**EXERCISE PROMPT**
Set down the whole listing below exactly. The pictures stay out.

Start of RECORDS FOR THIS EXERCISE

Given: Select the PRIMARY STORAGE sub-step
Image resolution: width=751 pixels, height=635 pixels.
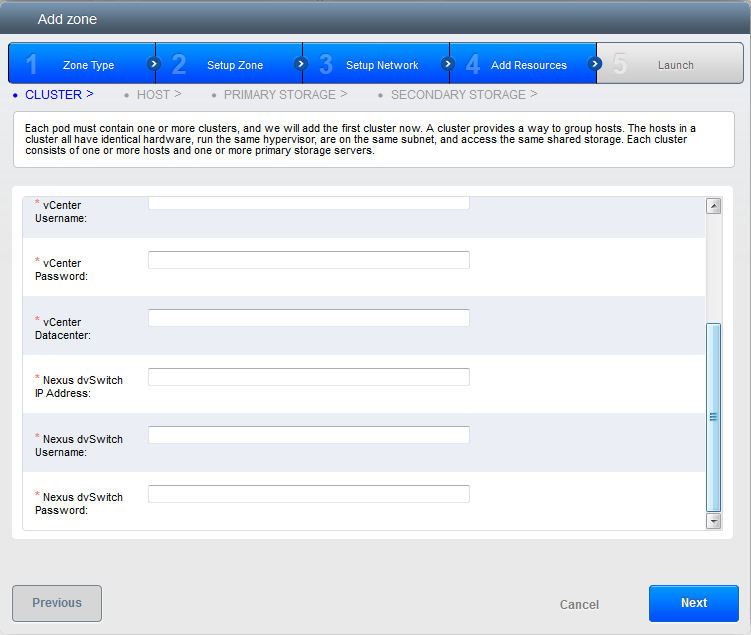Looking at the screenshot, I should tap(284, 95).
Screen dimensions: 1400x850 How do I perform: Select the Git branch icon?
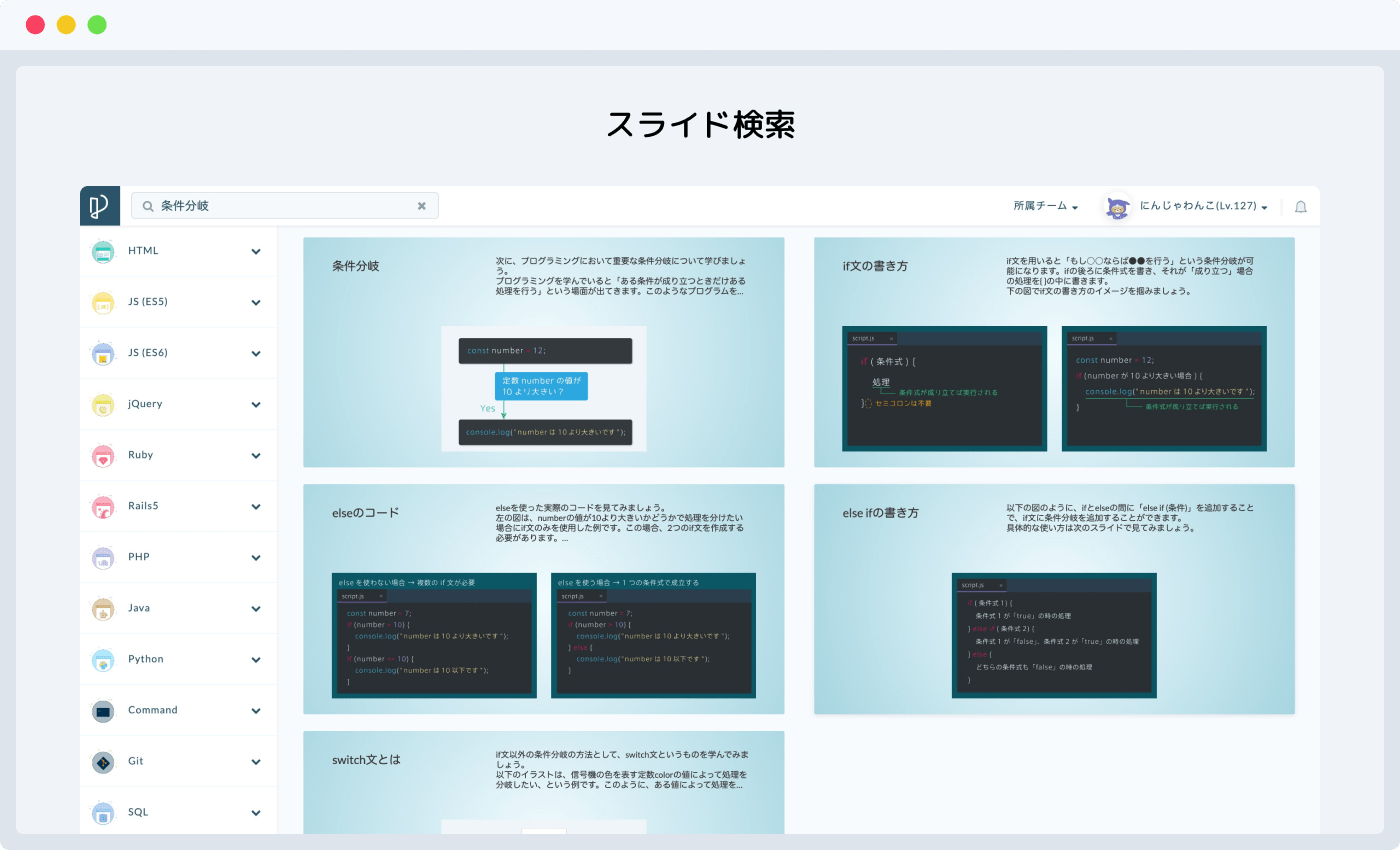point(103,761)
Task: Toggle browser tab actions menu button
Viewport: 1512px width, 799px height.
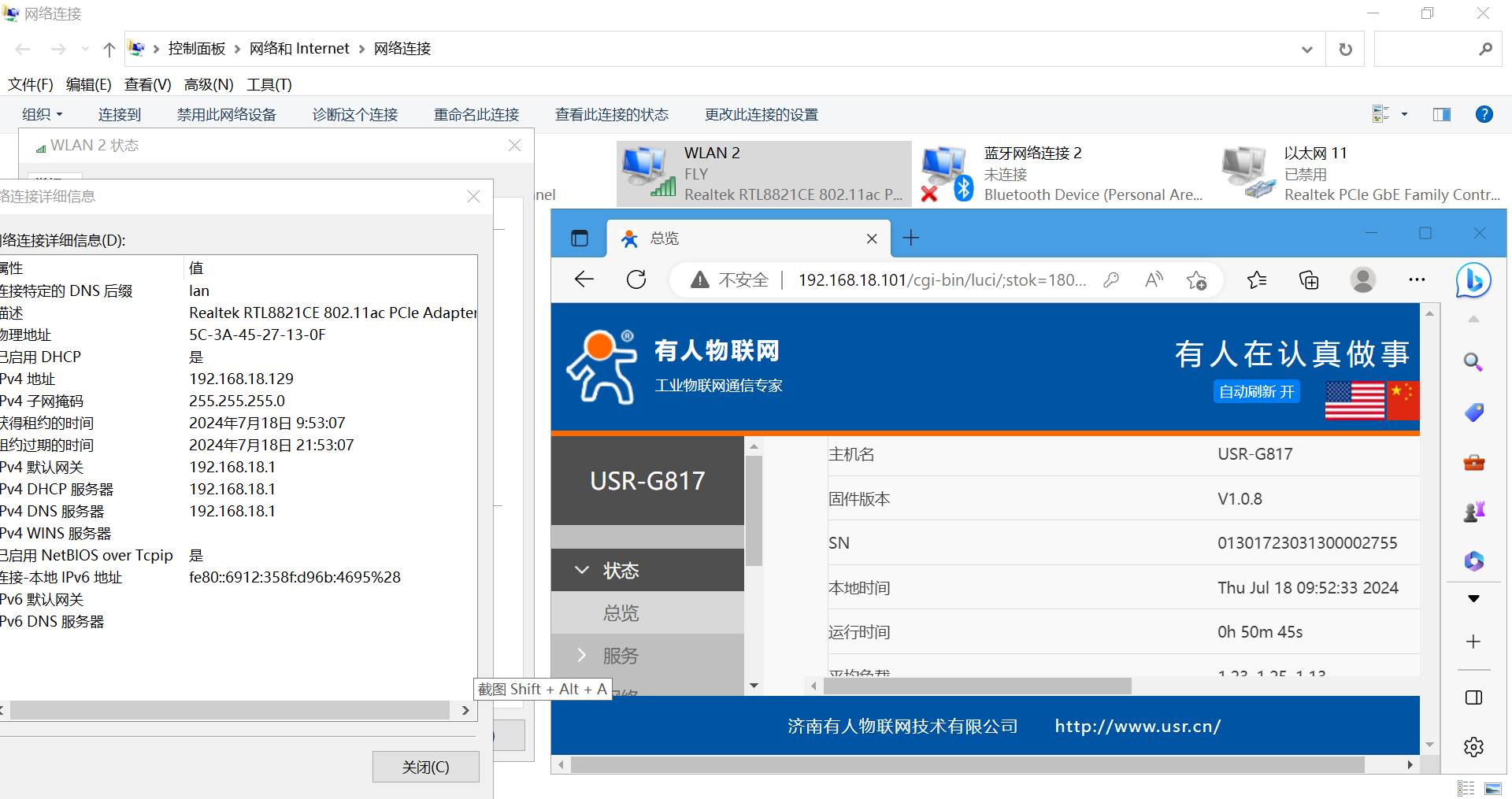Action: coord(580,239)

End of RECORDS FOR THIS EXERCISE

**REPLY TO THE EXERCISE**
Given: Select the PRIMARY STORAGE sub-step
Image resolution: width=751 pixels, height=635 pixels.
Looking at the screenshot, I should tap(284, 95).
Screen dimensions: 1400x850 How do I perform: Select the Git branch icon?
point(103,761)
Task: Toggle browser tab actions menu button
Viewport: 1512px width, 799px height.
Action: coord(580,239)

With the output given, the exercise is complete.